_Stored items_
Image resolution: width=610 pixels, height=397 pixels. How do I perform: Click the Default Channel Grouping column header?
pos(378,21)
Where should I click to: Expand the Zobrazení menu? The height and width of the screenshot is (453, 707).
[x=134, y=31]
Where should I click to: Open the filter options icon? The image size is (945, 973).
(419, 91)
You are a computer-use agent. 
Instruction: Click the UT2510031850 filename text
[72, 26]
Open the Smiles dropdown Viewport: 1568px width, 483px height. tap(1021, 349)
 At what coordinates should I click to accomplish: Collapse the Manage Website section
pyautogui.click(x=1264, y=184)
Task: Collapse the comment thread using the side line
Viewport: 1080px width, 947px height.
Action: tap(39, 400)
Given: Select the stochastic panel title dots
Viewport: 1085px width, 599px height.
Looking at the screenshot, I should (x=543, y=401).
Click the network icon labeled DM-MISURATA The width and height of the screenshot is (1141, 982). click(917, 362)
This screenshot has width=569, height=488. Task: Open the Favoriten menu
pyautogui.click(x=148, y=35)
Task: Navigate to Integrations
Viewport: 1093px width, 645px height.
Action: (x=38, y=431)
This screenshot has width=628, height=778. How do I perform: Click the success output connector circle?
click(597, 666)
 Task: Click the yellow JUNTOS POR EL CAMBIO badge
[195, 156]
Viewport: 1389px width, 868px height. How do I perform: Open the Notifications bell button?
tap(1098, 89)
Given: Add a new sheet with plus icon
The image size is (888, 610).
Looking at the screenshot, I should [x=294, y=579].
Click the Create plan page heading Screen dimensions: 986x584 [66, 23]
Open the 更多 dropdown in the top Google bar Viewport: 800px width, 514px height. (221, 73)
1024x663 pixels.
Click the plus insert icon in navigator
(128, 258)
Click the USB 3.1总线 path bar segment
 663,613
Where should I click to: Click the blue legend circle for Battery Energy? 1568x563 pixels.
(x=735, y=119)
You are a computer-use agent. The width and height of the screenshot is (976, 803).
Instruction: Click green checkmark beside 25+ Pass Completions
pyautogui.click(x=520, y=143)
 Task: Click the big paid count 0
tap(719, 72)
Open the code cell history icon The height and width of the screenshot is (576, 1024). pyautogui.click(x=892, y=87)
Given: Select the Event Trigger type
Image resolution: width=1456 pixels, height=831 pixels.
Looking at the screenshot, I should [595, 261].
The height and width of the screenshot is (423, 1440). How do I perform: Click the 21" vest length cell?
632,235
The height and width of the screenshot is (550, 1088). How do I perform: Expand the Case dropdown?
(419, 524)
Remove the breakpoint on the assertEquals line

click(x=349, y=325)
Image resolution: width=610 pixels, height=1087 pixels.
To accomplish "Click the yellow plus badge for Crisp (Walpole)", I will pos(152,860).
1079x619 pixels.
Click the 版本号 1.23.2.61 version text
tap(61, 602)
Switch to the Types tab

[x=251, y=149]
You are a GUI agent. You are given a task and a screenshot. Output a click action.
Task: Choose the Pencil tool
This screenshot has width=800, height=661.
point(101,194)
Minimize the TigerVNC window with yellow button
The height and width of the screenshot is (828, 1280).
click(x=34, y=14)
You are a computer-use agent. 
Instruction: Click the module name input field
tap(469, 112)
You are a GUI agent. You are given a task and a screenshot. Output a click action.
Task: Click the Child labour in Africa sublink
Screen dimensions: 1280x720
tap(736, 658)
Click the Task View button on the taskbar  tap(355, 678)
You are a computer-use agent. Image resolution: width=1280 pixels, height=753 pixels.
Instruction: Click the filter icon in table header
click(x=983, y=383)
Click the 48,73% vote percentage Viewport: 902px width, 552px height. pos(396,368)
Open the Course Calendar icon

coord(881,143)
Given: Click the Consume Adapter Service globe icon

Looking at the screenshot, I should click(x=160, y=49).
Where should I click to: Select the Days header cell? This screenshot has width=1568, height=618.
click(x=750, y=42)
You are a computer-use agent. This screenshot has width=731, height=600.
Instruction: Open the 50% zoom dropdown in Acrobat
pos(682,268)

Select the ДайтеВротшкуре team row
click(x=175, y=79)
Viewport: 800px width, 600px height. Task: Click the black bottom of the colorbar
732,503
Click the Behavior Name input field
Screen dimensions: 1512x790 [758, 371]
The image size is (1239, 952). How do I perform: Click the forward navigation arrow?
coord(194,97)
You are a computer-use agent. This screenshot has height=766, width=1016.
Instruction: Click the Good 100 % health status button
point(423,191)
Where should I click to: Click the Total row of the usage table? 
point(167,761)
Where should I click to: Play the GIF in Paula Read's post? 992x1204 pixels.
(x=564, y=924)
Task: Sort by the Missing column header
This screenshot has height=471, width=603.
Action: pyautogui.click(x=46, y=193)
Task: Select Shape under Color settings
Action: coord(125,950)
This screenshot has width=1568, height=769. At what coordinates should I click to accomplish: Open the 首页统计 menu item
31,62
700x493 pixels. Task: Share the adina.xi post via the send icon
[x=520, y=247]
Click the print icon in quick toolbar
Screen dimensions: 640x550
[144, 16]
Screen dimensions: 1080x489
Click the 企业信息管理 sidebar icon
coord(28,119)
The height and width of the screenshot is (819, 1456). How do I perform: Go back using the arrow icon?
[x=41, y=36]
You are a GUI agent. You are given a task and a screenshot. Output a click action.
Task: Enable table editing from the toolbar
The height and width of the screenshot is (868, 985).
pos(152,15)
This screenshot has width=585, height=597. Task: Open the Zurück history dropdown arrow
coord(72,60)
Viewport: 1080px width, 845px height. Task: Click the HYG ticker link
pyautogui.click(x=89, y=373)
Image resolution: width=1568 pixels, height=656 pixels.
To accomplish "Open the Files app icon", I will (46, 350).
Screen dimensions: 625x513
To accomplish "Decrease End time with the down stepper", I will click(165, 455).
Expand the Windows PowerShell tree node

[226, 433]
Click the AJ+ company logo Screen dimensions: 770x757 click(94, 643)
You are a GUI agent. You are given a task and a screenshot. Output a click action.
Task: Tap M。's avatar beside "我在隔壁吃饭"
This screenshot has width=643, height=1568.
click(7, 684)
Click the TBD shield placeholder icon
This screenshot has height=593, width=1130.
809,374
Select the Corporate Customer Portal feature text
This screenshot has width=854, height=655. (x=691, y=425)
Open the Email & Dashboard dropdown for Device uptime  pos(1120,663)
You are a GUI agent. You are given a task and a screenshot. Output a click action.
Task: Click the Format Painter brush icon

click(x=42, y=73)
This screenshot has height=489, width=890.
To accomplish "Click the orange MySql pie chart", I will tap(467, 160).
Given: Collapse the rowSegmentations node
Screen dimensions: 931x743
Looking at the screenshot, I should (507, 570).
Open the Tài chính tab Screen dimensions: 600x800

_THE PROBLEM_
Copy the entries above exactly, but only from the line holding "Open the 更多" through the line holding "Given: Select the Event Trigger type", both included.

_RESPONSE TO THE EXERCISE_
Open the 更多 dropdown in the top Google bar Viewport: 800px width, 514px height. (221, 73)
1024x663 pixels.
Click the plus insert icon in navigator
(128, 258)
Click the USB 3.1总线 path bar segment
 663,613
Where should I click to: Click the blue legend circle for Battery Energy? 1568x563 pixels.
(x=735, y=119)
You are a computer-use agent. The width and height of the screenshot is (976, 803).
Instruction: Click green checkmark beside 25+ Pass Completions
pyautogui.click(x=520, y=143)
 Task: Click the big paid count 0
tap(719, 72)
Open the code cell history icon The height and width of the screenshot is (576, 1024). pyautogui.click(x=892, y=87)
Given: Select the Event Trigger type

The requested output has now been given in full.